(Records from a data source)
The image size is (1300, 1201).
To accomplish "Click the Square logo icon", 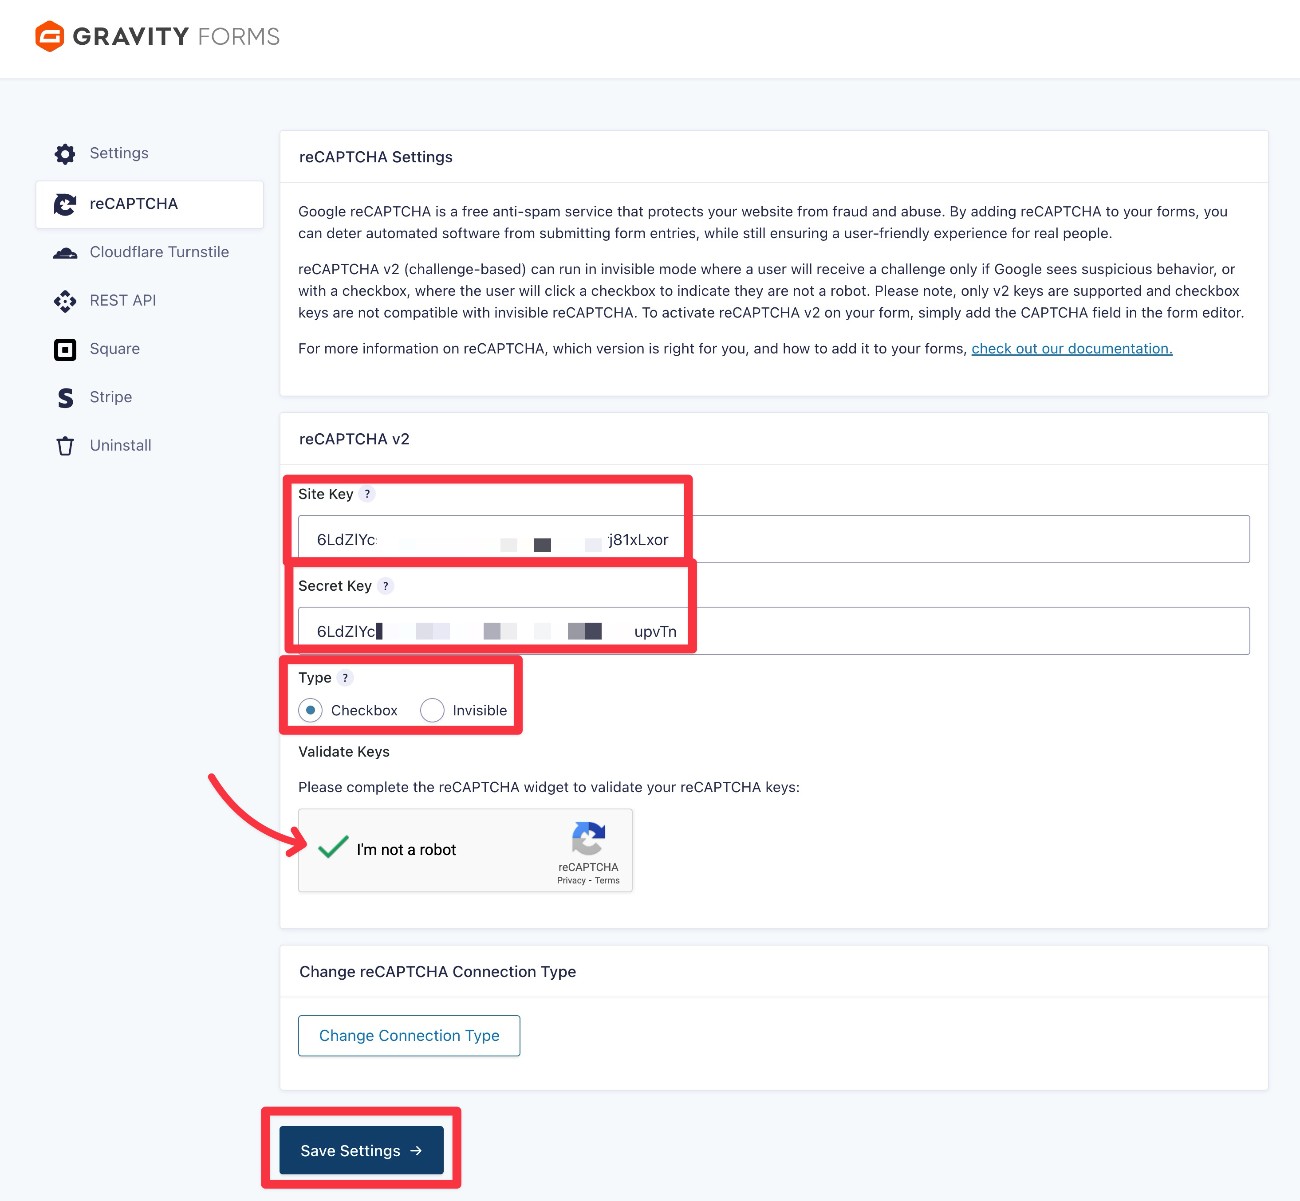I will [x=65, y=349].
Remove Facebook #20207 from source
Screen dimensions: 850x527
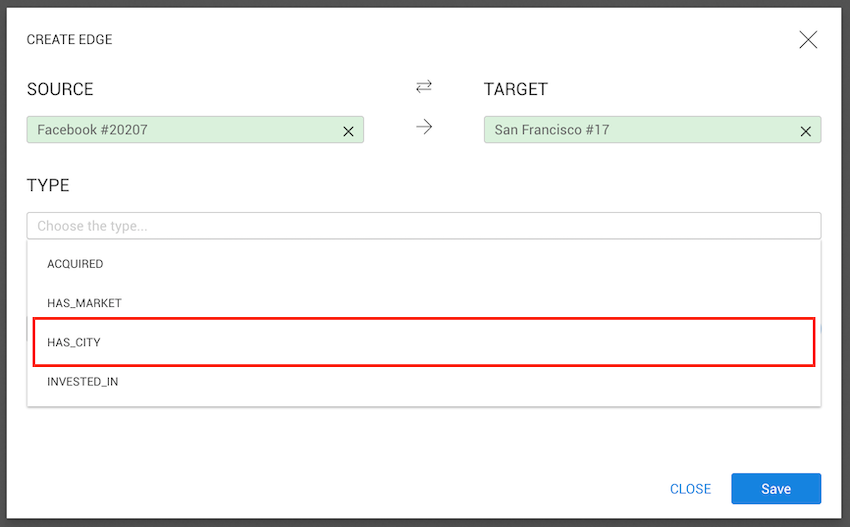point(348,131)
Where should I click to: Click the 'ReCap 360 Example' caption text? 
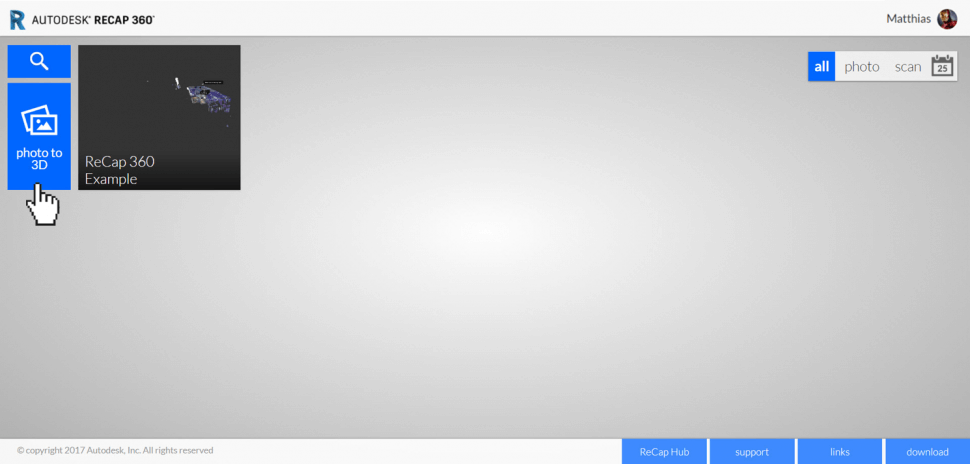pyautogui.click(x=119, y=170)
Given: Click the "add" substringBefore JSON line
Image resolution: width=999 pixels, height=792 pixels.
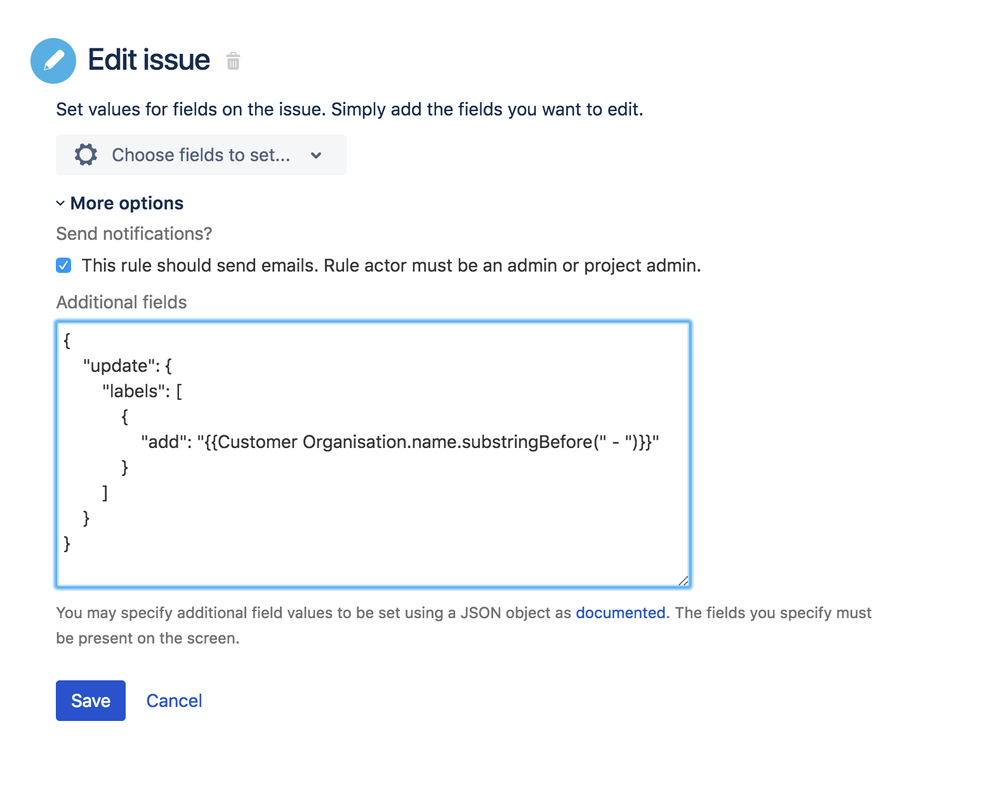Looking at the screenshot, I should coord(400,442).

### YOUR TASK
Only an exact copy belongs in the answer: the lines from the one containing "Remove Facebook #20207 from source" through the end of the records, both ends included, minus the pictures.

### WRITTEN SOLUTION
Remove Facebook #20207 from source
Screen dimensions: 850x527
point(348,131)
Where should I click to: Click the 'ReCap 360 Example' caption text? 
pyautogui.click(x=119, y=170)
Given: Click the "add" substringBefore JSON line
Image resolution: width=999 pixels, height=792 pixels.
Looking at the screenshot, I should coord(400,442).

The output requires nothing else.